2. How do you respond when friends/family ask how your sbx is because they are not aware of situation. I was at a family function and everyone asked how sbx is doing. I didn't feel like dealing with the questions so I just said "He is well". Any tips?


----------



## honcho (Oct 5, 2013)

The first round of family/friend functions felt like an ordeal to me. In my case the rumor mill was already running rampant with stories. At first I did try to give the “politically correct” answers as to the situation and that usually just led to more questions. I quickly just started to be blunt, honest and I stuck with the facts of my situation, kept my opinion and feelings to a minimum and left it at that. 

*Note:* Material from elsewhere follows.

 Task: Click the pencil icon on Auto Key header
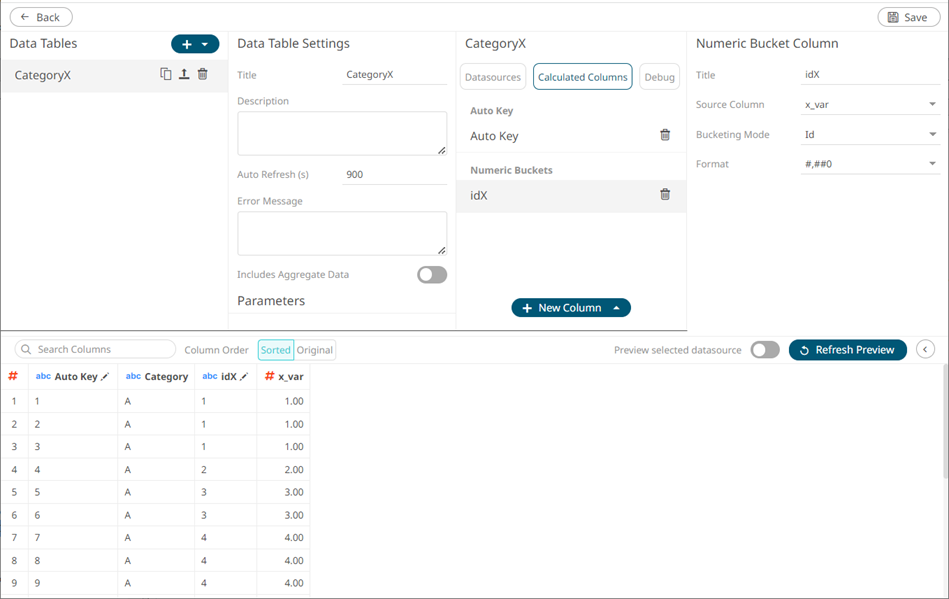[x=105, y=377]
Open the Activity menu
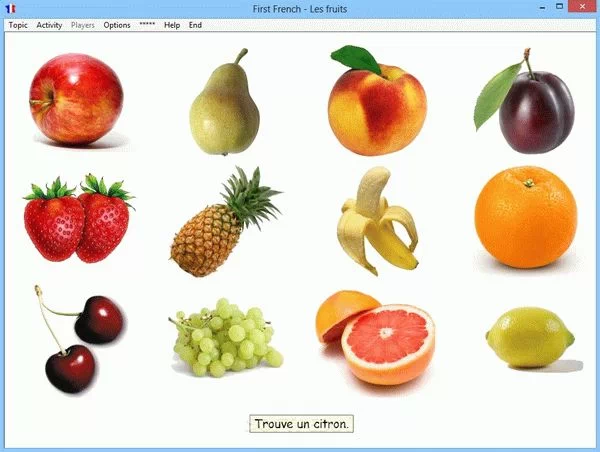600x452 pixels. tap(49, 25)
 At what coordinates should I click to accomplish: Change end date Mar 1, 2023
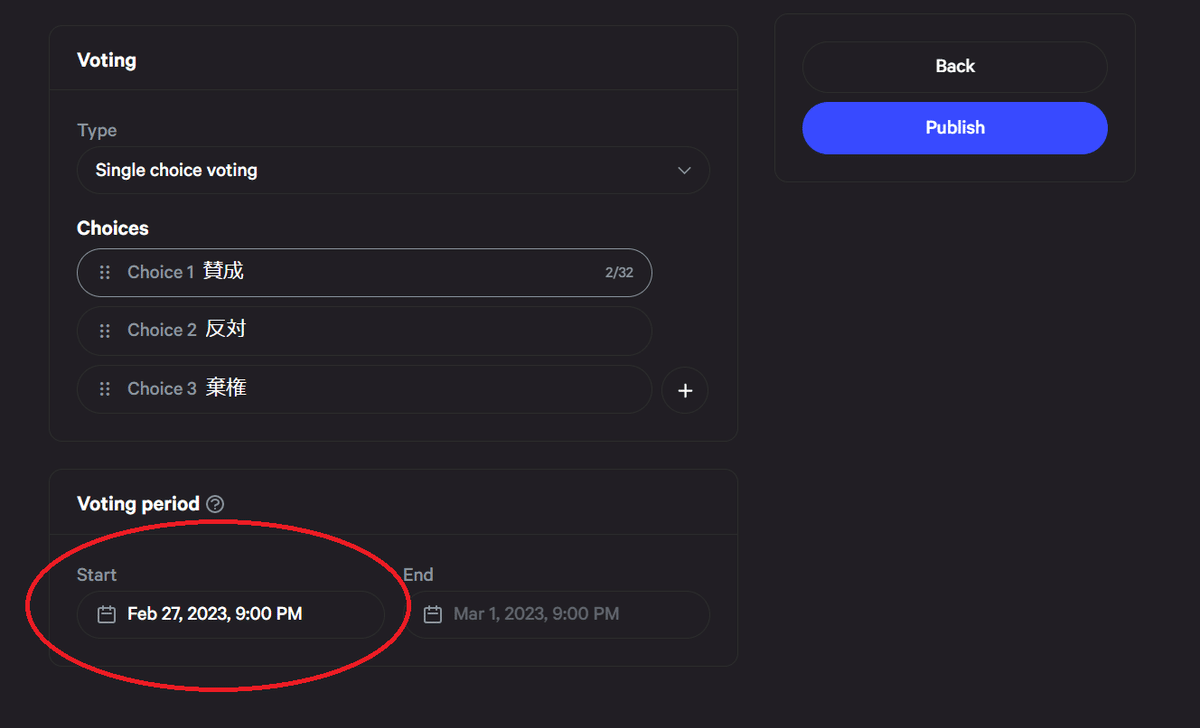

Maybe it was the shock value or whatever but it did seem to make the awkwardness of the moment go away and generally they quickly wanted to talk about something else


----------



## myfutureisgone (Mar 4, 2014)

I would love to know a tactful way to tell people. Everyone who asks me about my stbx gets tactless blunt honesty "he and his gf seem quite happy, so we separated." Seems to make people pretty uncomfortable... but that is just what comes out without a thought.
_Posted via Mobile Device_


----------



## helolover (Aug 24, 2012)

For me, I just tell people who don't know that "X and I aren't together any longer." That's it. Some people say they're sorry. Others don't care or say "oh."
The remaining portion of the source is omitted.